Work request:
Only the lines below from the one containing "Web Tasarım (50, 864)" to the one containing "临床研究 (33, 417)" should be repeated, both included and unchanged.

(Stored records)
Content starts

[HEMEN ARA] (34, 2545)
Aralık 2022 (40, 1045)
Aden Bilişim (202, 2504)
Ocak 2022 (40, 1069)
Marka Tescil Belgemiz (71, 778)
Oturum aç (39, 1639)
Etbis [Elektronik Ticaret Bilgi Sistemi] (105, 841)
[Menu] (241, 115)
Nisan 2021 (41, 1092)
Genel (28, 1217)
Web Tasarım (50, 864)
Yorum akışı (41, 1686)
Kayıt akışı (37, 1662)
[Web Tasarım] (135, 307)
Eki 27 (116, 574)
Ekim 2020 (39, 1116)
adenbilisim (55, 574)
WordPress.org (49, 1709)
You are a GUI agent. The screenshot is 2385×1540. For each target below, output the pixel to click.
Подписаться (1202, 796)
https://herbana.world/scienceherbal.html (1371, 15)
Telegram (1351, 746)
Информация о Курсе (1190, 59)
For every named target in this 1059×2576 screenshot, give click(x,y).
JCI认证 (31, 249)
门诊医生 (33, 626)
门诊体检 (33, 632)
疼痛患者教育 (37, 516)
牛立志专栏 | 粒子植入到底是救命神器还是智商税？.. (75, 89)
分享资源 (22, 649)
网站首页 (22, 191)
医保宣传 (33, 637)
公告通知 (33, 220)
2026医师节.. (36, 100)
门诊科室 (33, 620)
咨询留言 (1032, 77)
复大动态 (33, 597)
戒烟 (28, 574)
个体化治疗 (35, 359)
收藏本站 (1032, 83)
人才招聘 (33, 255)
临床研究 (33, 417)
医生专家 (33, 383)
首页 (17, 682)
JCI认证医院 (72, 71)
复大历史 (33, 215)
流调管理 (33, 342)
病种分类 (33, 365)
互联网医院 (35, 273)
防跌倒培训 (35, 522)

Content ends

Output for this exercise:
Web Tasarım (50, 864)
Yorum akışı (41, 1686)
Kayıt akışı (37, 1662)
[Web Tasarım] (135, 307)
Eki 27 (116, 574)
Ekim 2020 (39, 1116)
adenbilisim (55, 574)
WordPress.org (49, 1709)
You are a GUI agent. The screenshot is 2385×1540. For each target below, output the pixel to click.
Подписаться (1202, 796)
https://herbana.world/scienceherbal.html (1371, 15)
Telegram (1351, 746)
Информация о Курсе (1190, 59)
For every named target in this 1059×2576 screenshot, give click(x,y).
JCI认证 (31, 249)
门诊医生 (33, 626)
门诊体检 (33, 632)
疼痛患者教育 (37, 516)
牛立志专栏 | 粒子植入到底是救命神器还是智商税？.. (75, 89)
分享资源 (22, 649)
网站首页 (22, 191)
医保宣传 (33, 637)
公告通知 (33, 220)
2026医师节.. (36, 100)
门诊科室 (33, 620)
咨询留言 (1032, 77)
复大动态 (33, 597)
戒烟 (28, 574)
个体化治疗 (35, 359)
收藏本站 (1032, 83)
人才招聘 (33, 255)
临床研究 (33, 417)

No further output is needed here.